Dopo lo scoppio sono venuti sul posto anche Sua Eccellenza il Prefetto ed il Vescovo di Pesaro che sono tornati anche martedì scorso per i funerali.

Le salme erano state deposte nella chiesina di San Michele rimasta incolume. Qui fu portato anche il cadavere del Sig. Romolo Rossi e 7 salme portate su da Pesaro restarono nel camion fermato di fronte alla chiesa. Celebrò la Santa Messa il Rettore Marcelli e le Esequie furono fatte da Monsignore il Vescovo. Il trasporto al cimitero fu effettuato con tre camion ove furono caricati i feretri.

E' una desolazione ed un pianto vedere gli scampati aggirarsi fra i ruderi della propria casa per vedere di potere ritrovare qualcosa di ciò che tenevano con tanta cura.

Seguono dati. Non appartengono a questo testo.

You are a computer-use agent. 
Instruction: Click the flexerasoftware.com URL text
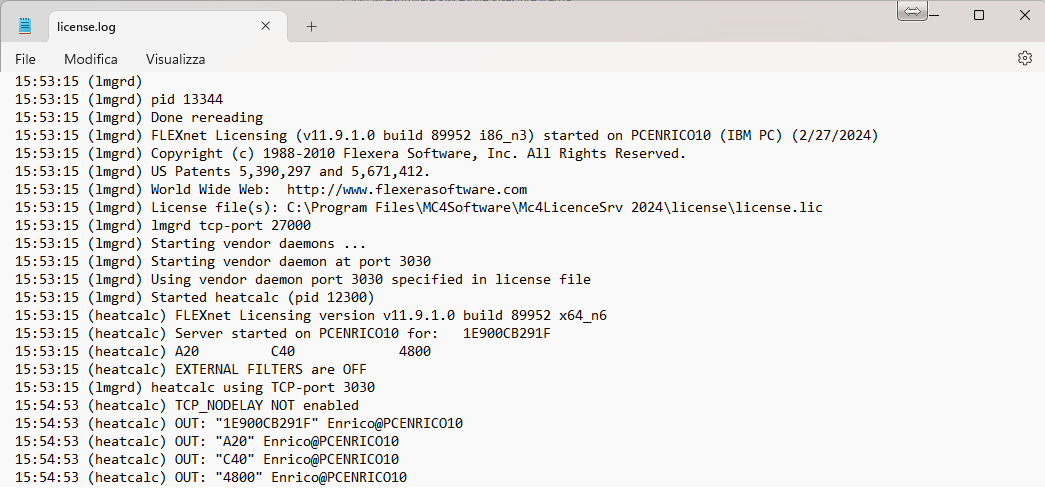(x=406, y=189)
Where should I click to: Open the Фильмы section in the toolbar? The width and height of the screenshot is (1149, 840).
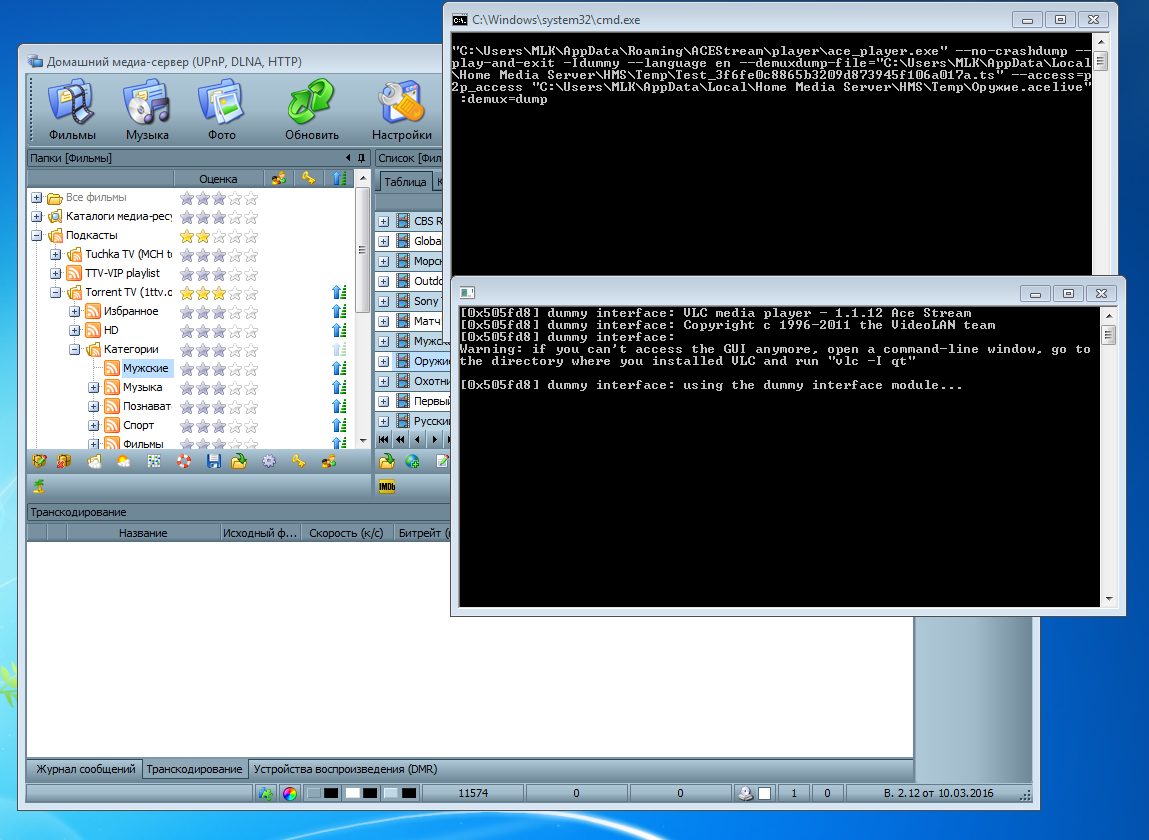(72, 110)
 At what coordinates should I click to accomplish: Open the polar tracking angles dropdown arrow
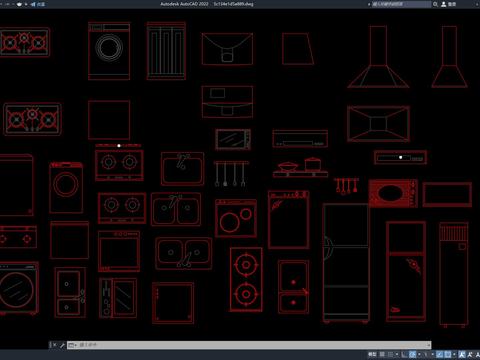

Speriamo che Montecchio abbia a risorgere; ma non certamente fino a che dura questo stato di cose, perché tutto il terreno circostante è una trincea; ed ora il Genio Civile s'impossessa di tutte le cose, di tutto il materiale recuperabile per restaurare le case meno offese. Ho creduto mio dovere aggiungere la Sua gentile offerta alla sottoscrizione aperta in favore dei sinistrati, che è ascesa a tutt'oggi ad oltre 13 mila lire, e la ringrazio anch'io a nome di tutti.

Non credo di averla annoiata con questa mia lunga lettera, perché so che è vivo in lei il desiderio di sapere notizie di quel caro Paese che l'ha avuta per qualche anno fra le sue mura.

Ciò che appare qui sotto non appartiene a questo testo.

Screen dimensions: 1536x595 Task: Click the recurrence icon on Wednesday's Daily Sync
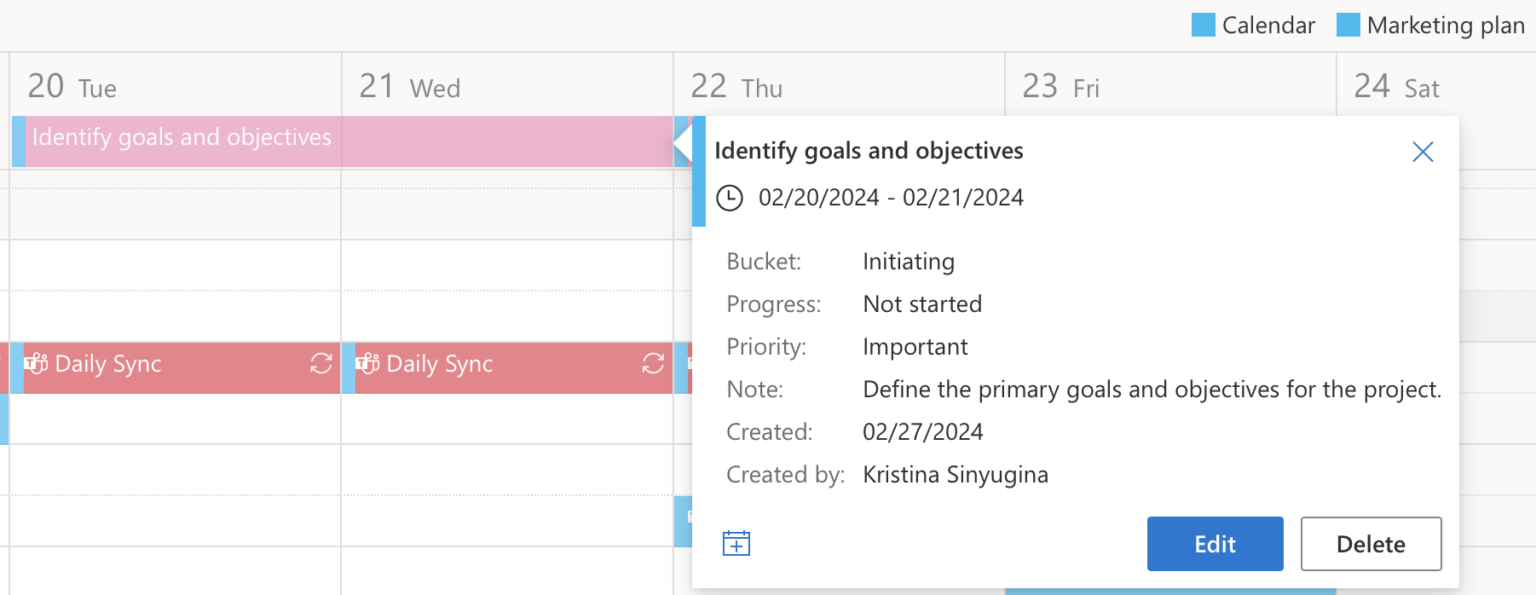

Ringraziando Iddio, di salute sto bene benché affranto dal lavoro e dalla tristezza della circostanza. Da noi, per lo sfollamento da Pesaro la popolazione è più che raddoppiata ed hanno occupato anche la cappella dei Caduti in cui ufficiavo io per metterci gli sfollati del porto.

Mi perdonerà se per mancanza di tempo ho dovuto mettere giù la presente un po' per volta.

Mi ricordi con caro affetto all'Egregio Dottore e Lei, Buona figura gradisca i miei rispettosi ossequi.